Vereadores punidos fazem duras críticas ao PSB e um usa mordaça - oreporter.net - Notícias de Cachoeirinha e Gravataí
Marco Barbosa usou adesivo simulando uma mordaça - Foto: Reprodução

Vereadores punidos fazem duras críticas ao PSB e um usa mordaça

Jacqueline Ritter, Ibaru Rodrigues e Marco Barbosa usaram a Tribuna da Câmara para questionar decisão tomada pela Executiva do PSB

Cachoeirinha – Os vereadores Marco Barbosa, Ibaru Rodrigues e Jacqueline Ritter, punidos com seis meses de suspensão da bancada no Legislativo pelo PSB, com perda de direito a voto nas reuniões partidárias, usaram a Tribuna na sessão desta terça-feira (21) para fazerem duras críticas ao partido. No início da sessão, foi lido o preâmbulo do documento enviado pelo PSB informando que os parlamentares não integravam a bancada. Outros dois documentos entraram na Câmara, um informando que Jussara Caçapava era a Líder de Bancada e outro que a função era da vereadora Jacqueline. O presidente, Fernando Medeiros, decidiu enviar o caso para um parecer da Procuradoria Geral.

Jacqueline, Ibaru e Marco – Montagem: oreporter.net

Jussara Caçapava pediu para ser registrado em ata que o documento enviado pelo PSB, informando a púnicos dos vereadores e os motivos, não foi lido na íntegra e o presidente a questionou sobre qual artigo do Regimento Interno ela embasava o pedido. “Eu estou achando estranho presidente, a minha questão de ordem está gerando polêmica, enquanto o pedido para cassar o prefeito foi rapidinho”, disse.

A vereadora, usando seu espaço para se manifestar na Tribuna, leu parte da resolução do PSB e não conseguiu terminar porque estourou o tempo de seis minutos. Ela prometeu ler o restante na próxima sessão.

Fernando Medeiros lembrou que queria colocar em votação a leitura na íntegra, mas os três vereadores alvos da punição se manifestaram dizendo que sequer foram avisados. Diante do quadro, Medeiros decidiu não fazer a leitura do documento salientando que não caberia ao Legislativo interferir em questões internas do PSB.

Barbosa foi o mais veemente nas manifestações e, assim como os demais, prometeu levar a discussão para a Executiva Estadual e até para a Nacional.
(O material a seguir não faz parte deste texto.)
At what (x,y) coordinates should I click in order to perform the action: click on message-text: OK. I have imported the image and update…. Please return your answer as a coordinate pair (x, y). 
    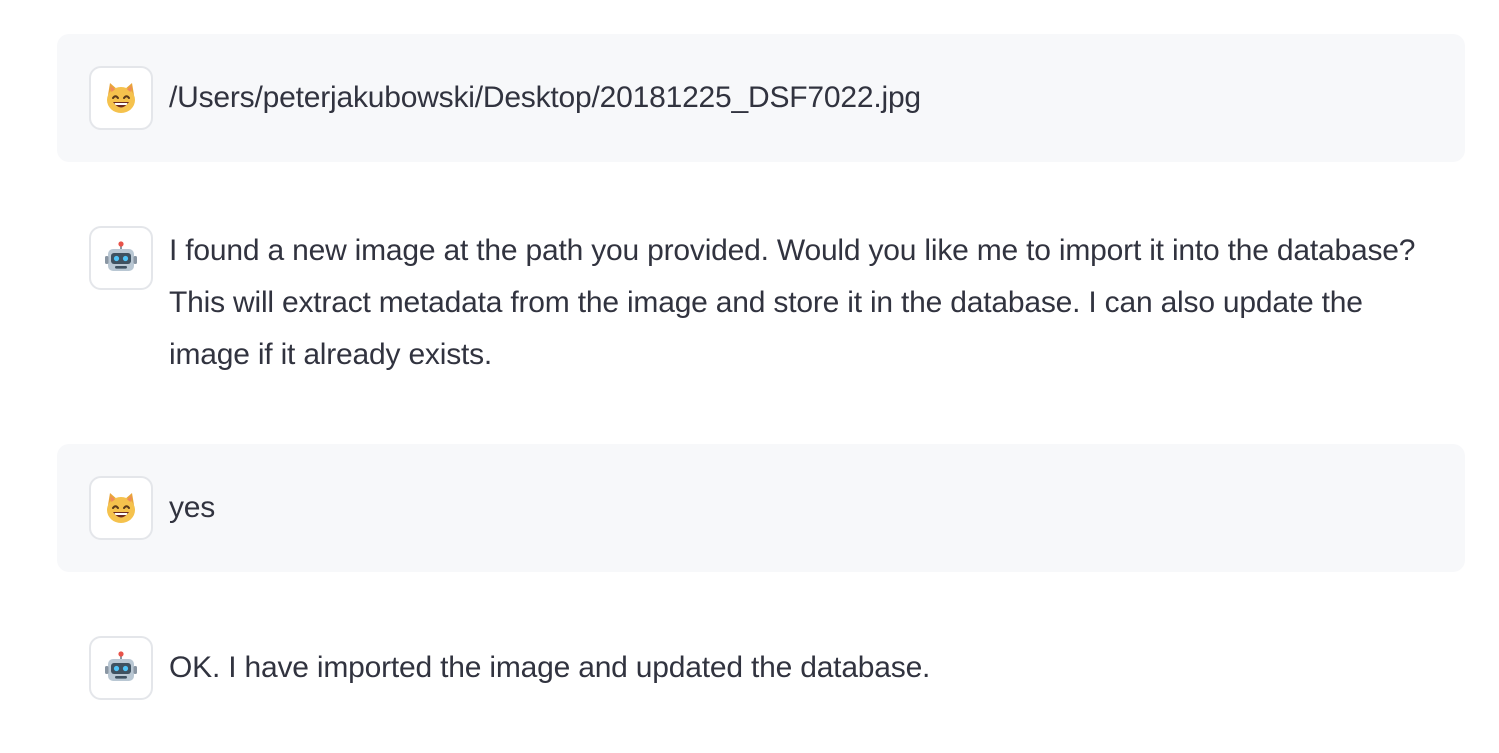
    Looking at the image, I should click on (550, 668).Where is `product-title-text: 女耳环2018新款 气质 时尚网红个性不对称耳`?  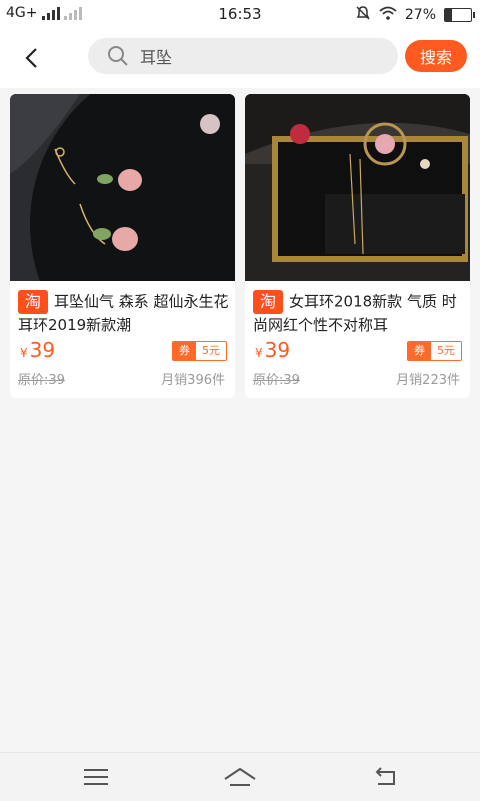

A decisão, que teve nove votos favoráveis com quatro contrários, não foi democrática, conforme os parlamentares, já que não foram ouvidos. “Eu vejo isso com uma arbitrariedade, pois sequer fui comunicado”, disparou Barbosa, salientando que cabe aos vereadores integrantes da bancada escolher o Líder sem interferência externa.

Marco Barbosa simulou uma mordaça alegando que estão tentando calar sua voz

Ele foi para a Tribuna usando um adesivo na boca simulando uma mordaça: “Neste vereador não será colocada mordaça, assim como em nenhum vereador aqui será colocado mordaça. Inacreditável que eu olhe a página do meu partido nas redes sociais  e eu vejo lá que eu estou, através de uma resolução, impedido por seis meses por um órgão que não tem competência para tal. Quero manifestar total repúdio a isso que chegou aqui para ser lido, de fora para dentro. Eu não saí do meu partido, como estão dizendo, e se querem que me expulsem, mas que tenham dignidade e legalidade para isso”, disse. Para Barbosa, a competência da escolha do Líder é da bancada e não do partido.

Já o vereador Ibaru, lembrando que a denúncia contra Miki gera desgastes entre os vereadores, reforçou que é necessário haver investigação. Ele ficou sabendo pelas redes sociais que foi punido pelo PSB.  “Isso é uma piada. Eu quero que  presidente me diga o que eu fiz. Isso não é democracia e sim monarquia. Que motivo tem por traz disso para calar a nossa voz. Eu recebi um castigo como se fosse um moleque. O que é isso? Onde está o respeito?”

“Vou estar vendo isso em outras instâncias, com diálogo e respeito. De maneira nenhuma vou ceder a questões inquisitórias sem direito a defesa. É uma tentativa de coação”, apontou a outra punida, Jacqueline Ritter.